→ Task prompt
Every entry below needs to be repeated exactly as written.
*** Supplied entries ***
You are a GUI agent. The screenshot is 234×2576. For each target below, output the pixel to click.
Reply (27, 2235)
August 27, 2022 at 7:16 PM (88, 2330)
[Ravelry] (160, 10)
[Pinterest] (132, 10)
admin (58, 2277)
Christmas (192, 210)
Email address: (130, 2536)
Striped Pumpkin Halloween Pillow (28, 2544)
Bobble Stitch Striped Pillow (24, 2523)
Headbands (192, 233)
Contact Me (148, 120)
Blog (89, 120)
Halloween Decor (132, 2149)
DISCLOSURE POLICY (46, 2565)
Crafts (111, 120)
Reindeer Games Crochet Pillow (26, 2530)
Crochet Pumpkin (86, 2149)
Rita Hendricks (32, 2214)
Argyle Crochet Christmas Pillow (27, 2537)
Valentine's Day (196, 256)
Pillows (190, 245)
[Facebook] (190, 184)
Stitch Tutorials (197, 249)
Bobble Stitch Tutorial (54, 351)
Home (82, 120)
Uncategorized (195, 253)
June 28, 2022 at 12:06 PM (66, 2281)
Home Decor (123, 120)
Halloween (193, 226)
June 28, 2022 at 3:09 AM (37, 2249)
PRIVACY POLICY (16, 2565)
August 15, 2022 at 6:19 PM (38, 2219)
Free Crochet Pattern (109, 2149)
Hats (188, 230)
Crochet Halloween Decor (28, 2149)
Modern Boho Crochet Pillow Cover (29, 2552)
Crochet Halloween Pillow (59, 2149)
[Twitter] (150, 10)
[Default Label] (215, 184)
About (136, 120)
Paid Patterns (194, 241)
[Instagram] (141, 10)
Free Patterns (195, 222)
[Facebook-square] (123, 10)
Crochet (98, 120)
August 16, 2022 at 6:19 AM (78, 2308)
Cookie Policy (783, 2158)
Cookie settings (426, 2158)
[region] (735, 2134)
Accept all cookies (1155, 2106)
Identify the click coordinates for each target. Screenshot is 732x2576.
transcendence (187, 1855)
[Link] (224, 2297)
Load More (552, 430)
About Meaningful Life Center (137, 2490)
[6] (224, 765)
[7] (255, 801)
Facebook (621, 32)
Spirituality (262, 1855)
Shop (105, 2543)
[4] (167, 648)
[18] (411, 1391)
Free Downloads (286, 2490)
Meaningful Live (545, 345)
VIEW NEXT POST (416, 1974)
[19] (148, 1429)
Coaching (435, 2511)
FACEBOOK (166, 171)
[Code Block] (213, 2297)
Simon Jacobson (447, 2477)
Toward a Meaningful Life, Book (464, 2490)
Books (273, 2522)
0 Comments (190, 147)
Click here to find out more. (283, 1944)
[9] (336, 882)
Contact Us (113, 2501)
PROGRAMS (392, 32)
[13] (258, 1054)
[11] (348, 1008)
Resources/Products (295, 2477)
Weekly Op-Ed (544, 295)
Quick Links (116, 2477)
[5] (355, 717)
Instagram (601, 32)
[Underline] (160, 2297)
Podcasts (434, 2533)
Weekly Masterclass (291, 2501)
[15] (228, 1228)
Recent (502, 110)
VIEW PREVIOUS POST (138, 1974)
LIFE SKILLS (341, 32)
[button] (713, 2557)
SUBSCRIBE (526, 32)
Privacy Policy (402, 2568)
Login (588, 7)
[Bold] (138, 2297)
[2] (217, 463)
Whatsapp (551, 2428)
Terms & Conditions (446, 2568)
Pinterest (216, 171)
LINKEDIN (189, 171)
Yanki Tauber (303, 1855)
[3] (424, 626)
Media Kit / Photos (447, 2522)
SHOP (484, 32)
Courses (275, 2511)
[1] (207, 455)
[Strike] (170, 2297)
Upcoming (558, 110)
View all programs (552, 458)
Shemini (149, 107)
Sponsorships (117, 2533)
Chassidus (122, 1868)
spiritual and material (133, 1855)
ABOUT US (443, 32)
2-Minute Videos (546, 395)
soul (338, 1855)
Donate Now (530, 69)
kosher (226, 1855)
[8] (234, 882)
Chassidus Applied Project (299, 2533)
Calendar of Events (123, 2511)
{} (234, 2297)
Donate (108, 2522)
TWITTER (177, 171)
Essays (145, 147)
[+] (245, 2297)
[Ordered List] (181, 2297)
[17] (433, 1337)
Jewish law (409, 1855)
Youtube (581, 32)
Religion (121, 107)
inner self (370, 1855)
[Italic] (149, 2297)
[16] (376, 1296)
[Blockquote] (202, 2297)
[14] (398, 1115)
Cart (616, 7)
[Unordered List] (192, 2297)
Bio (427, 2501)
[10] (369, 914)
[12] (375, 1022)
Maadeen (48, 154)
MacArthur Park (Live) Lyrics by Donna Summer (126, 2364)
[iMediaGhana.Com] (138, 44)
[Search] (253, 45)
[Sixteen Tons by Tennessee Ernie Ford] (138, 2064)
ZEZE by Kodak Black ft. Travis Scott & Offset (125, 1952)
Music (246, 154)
*** End of Supplied entries ***
→ Output for this exercise
You are a GUI agent. The screenshot is 234×2576. For each target below, output the pixel to click.
Reply (27, 2235)
August 27, 2022 at 7:16 PM (88, 2330)
[Ravelry] (160, 10)
[Pinterest] (132, 10)
admin (58, 2277)
Christmas (192, 210)
Email address: (130, 2536)
Striped Pumpkin Halloween Pillow (28, 2544)
Bobble Stitch Striped Pillow (24, 2523)
Headbands (192, 233)
Contact Me (148, 120)
Blog (89, 120)
Halloween Decor (132, 2149)
DISCLOSURE POLICY (46, 2565)
Crafts (111, 120)
Reindeer Games Crochet Pillow (26, 2530)
Crochet Pumpkin (86, 2149)
Rita Hendricks (32, 2214)
Argyle Crochet Christmas Pillow (27, 2537)
Valentine's Day (196, 256)
Pillows (190, 245)
[Facebook] (190, 184)
Stitch Tutorials (197, 249)
Bobble Stitch Tutorial (54, 351)
Home (82, 120)
Uncategorized (195, 253)
June 28, 2022 at 12:06 PM (66, 2281)
Home Decor (123, 120)
Halloween (193, 226)
June 28, 2022 at 3:09 AM (37, 2249)
PRIVACY POLICY (16, 2565)
August 15, 2022 at 6:19 PM (38, 2219)
Free Crochet Pattern (109, 2149)
Hats (188, 230)
Crochet Halloween Decor (28, 2149)
Modern Boho Crochet Pillow Cover (29, 2552)
Crochet Halloween Pillow (59, 2149)
[Twitter] (150, 10)
[Default Label] (215, 184)
About (136, 120)
Paid Patterns (194, 241)
[Instagram] (141, 10)
Free Patterns (195, 222)
[Facebook-square] (123, 10)
Crochet (98, 120)
August 16, 2022 at 6:19 AM (78, 2308)
Cookie Policy (783, 2158)
Cookie settings (426, 2158)
[region] (735, 2134)
Accept all cookies (1155, 2106)
Identify the click coordinates for each target. Screenshot is 732x2576.
transcendence (187, 1855)
[Link] (224, 2297)
Load More (552, 430)
About Meaningful Life Center (137, 2490)
[6] (224, 765)
[7] (255, 801)
Facebook (621, 32)
Spirituality (262, 1855)
Shop (105, 2543)
[4] (167, 648)
[18] (411, 1391)
Free Downloads (286, 2490)
Meaningful Live (545, 345)
VIEW NEXT POST (416, 1974)
[19] (148, 1429)
Coaching (435, 2511)
FACEBOOK (166, 171)
[Code Block] (213, 2297)
Simon Jacobson (447, 2477)
Toward a Meaningful Life, Book (464, 2490)
Books (273, 2522)
0 Comments (190, 147)
Click here to find out more. (283, 1944)
[9] (336, 882)
Contact Us (113, 2501)
PROGRAMS (392, 32)
[13] (258, 1054)
[11] (348, 1008)
Resources/Products (295, 2477)
Weekly Op-Ed (544, 295)
Quick Links (116, 2477)
[5] (355, 717)
Instagram (601, 32)
[Underline] (160, 2297)
Podcasts (434, 2533)
Weekly Masterclass (291, 2501)
[15] (228, 1228)
Recent (502, 110)
VIEW PREVIOUS POST (138, 1974)
LIFE SKILLS (341, 32)
[button] (713, 2557)
SUBSCRIBE (526, 32)
Privacy Policy (402, 2568)
Login (588, 7)
[Bold] (138, 2297)
[2] (217, 463)
Whatsapp (551, 2428)
Terms & Conditions (446, 2568)
Pinterest (216, 171)
LINKEDIN (189, 171)
Yanki Tauber (303, 1855)
[3] (424, 626)
Media Kit / Photos (447, 2522)
SHOP (484, 32)
Courses (275, 2511)
[1] (207, 455)
[Strike] (170, 2297)
Upcoming (558, 110)
View all programs (552, 458)
Shemini (149, 107)
Sponsorships (117, 2533)
Chassidus (122, 1868)
spiritual and material (133, 1855)
ABOUT US (443, 32)
2-Minute Videos (546, 395)
soul (338, 1855)
Donate Now (530, 69)
kosher (226, 1855)
[8] (234, 882)
Chassidus Applied Project (299, 2533)
Calendar of Events (123, 2511)
{} (234, 2297)
Donate (108, 2522)
TWITTER (177, 171)
Essays (145, 147)
[+] (245, 2297)
[Ordered List] (181, 2297)
[17] (433, 1337)
Jewish law (409, 1855)
Youtube (581, 32)
Religion (121, 107)
inner self (370, 1855)
[Italic] (149, 2297)
[16] (376, 1296)
[Blockquote] (202, 2297)
[14] (398, 1115)
Cart (616, 7)
[Unordered List] (192, 2297)
Bio (427, 2501)
[10] (369, 914)
[12] (375, 1022)
Maadeen (48, 154)
MacArthur Park (Live) Lyrics by Donna Summer (126, 2364)
[iMediaGhana.Com] (138, 44)
[Search] (253, 45)
[Sixteen Tons by Tennessee Ernie Ford] (138, 2064)
ZEZE by Kodak Black ft. Travis Scott & Offset (125, 1952)
Music (246, 154)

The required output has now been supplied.